About the job
About Us:
Calico Life Sciences LLC, a subsidiary of Alphabet, is at the forefront of research and development, focusing on understanding the biology of human aging through advanced technologies and innovative model systems. Our mission is to leverage this knowledge to create interventions that promote longer, healthier lives. With cutting-edge technology labs, a commitment to curiosity-driven scientific discovery, and a dynamic drug-development pipeline in collaboration with academic and industry partners, Calico is a vibrant environment for catalyzing medical breakthroughs.
Role Overview:
We are on the lookout for a Senior Data Engineer to become a key member of our collaborative Engineering team and lead the establishment of the Drug Discovery Data Engineering group. The ideal candidate will be an enthusiastic team player, meticulous, highly organized, and adept at navigating intricate data, software, and scientific challenges.
In this role, you will serve as a crucial technical liaison among our Medicinal Chemistry, Automation, Machine Learning, Assay Technology, and Protein Sciences teams. You will oversee projects from initial requirements through to production deployment, engineering high-performance data systems that integrate with our molecular databases (CDD Vault), inventory systems (Mosaic), electronic lab notebooks (Benchling), our internal data warehouse (BigQuery), and our proprietary AI platform. As the inaugural hire for this team, your contributions will be instrumental in shaping data flows, developing web applications for stakeholder engagement, and establishing a progressive engineering culture in this vital growth sector.
Key Responsibilities:
- Project Leadership: Collaborate with scientists across Assay Technology, Medicinal Chemistry, and Protein Sciences to gather requirements, design solutions, and implement production-grade software that enhances data movement and analysis.
- System Integration: Create and deploy effective integrations between internal pipelines and third-party platforms, particularly involving the CDD molecular database, Mosaic inventory systems, and Benchling ELN.
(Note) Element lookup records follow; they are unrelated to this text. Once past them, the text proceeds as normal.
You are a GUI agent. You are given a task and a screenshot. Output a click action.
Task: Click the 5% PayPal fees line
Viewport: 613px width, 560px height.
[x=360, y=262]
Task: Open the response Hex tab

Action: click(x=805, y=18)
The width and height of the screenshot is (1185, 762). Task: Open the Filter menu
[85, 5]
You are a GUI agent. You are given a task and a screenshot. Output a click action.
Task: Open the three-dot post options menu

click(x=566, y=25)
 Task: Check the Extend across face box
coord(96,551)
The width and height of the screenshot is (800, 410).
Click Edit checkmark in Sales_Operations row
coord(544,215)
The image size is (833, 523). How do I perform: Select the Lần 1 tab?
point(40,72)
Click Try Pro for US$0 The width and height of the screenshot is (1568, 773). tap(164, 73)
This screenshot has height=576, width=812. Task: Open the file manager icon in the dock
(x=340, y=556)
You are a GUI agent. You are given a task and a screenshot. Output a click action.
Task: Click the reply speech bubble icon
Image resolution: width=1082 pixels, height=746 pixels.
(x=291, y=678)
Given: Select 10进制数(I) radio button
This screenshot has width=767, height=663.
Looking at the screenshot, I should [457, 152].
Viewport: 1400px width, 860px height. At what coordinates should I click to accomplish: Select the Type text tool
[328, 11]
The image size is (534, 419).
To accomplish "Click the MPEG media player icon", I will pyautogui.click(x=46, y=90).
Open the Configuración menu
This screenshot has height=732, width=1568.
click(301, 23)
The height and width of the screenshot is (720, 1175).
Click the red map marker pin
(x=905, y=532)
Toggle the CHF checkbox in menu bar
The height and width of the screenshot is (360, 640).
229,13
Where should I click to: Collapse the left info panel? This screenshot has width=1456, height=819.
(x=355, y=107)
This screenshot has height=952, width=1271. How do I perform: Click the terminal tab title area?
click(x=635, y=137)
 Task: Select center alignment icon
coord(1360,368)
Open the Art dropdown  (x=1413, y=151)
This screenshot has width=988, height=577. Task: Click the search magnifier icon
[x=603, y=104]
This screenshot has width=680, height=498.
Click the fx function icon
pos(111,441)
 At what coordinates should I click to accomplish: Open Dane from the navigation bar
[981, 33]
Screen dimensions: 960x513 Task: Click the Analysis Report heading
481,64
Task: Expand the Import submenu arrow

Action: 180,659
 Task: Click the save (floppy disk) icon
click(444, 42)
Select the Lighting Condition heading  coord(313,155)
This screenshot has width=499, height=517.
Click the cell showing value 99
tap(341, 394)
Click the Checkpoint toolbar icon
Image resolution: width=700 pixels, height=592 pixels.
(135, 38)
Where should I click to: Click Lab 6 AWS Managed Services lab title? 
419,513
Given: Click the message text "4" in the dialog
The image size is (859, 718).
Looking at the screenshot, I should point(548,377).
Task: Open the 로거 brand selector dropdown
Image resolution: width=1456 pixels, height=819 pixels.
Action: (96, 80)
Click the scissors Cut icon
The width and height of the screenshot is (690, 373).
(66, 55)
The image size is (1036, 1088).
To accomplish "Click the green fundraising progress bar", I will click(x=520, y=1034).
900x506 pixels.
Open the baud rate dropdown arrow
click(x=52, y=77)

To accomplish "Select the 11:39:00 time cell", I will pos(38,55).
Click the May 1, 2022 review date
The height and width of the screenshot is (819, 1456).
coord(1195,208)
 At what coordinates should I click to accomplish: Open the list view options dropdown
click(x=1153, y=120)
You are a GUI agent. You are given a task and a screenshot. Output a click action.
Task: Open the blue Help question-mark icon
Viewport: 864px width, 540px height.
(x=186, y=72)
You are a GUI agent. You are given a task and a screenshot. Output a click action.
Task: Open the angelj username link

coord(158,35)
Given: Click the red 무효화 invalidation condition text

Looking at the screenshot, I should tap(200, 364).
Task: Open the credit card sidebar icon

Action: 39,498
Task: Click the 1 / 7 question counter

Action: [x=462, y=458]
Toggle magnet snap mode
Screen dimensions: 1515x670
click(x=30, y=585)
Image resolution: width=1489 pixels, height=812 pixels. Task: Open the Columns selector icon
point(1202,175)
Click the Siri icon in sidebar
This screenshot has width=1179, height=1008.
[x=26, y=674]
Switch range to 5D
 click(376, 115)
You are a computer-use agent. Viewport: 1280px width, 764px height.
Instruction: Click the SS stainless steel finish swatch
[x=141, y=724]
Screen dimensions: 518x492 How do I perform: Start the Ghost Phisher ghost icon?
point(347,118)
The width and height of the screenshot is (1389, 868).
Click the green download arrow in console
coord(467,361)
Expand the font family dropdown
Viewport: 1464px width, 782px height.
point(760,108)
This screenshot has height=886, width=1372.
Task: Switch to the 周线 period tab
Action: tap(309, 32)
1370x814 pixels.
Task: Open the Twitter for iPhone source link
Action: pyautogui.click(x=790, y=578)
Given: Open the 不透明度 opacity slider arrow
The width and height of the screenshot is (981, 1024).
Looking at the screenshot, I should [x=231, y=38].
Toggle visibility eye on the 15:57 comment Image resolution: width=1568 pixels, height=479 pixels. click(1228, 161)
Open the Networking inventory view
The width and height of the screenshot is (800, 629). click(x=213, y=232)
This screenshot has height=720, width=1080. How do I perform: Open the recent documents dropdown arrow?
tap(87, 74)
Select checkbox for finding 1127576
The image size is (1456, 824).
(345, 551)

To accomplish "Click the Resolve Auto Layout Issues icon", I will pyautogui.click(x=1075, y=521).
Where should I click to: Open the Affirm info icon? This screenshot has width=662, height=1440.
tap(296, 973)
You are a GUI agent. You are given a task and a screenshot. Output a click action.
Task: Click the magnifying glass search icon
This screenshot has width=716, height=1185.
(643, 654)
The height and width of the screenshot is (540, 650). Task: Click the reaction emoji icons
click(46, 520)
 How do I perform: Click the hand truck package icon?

- Data Flow Optimization: Develop and refine data flows organization-wide (e.g., facilitating seamless data transitions from Machine Learning to Protein Sciences to Assay Technologies) to expedite the drug discovery feedback loop.
- Full-Stack Development: Build data systems and internal web applications (utilizing React and Python) to empower stakeholders to review, visualize, and communicate complex scientific data effectively.
- Mentorship & Leadership: Act as a senior technical advisor within the broader Engineering team.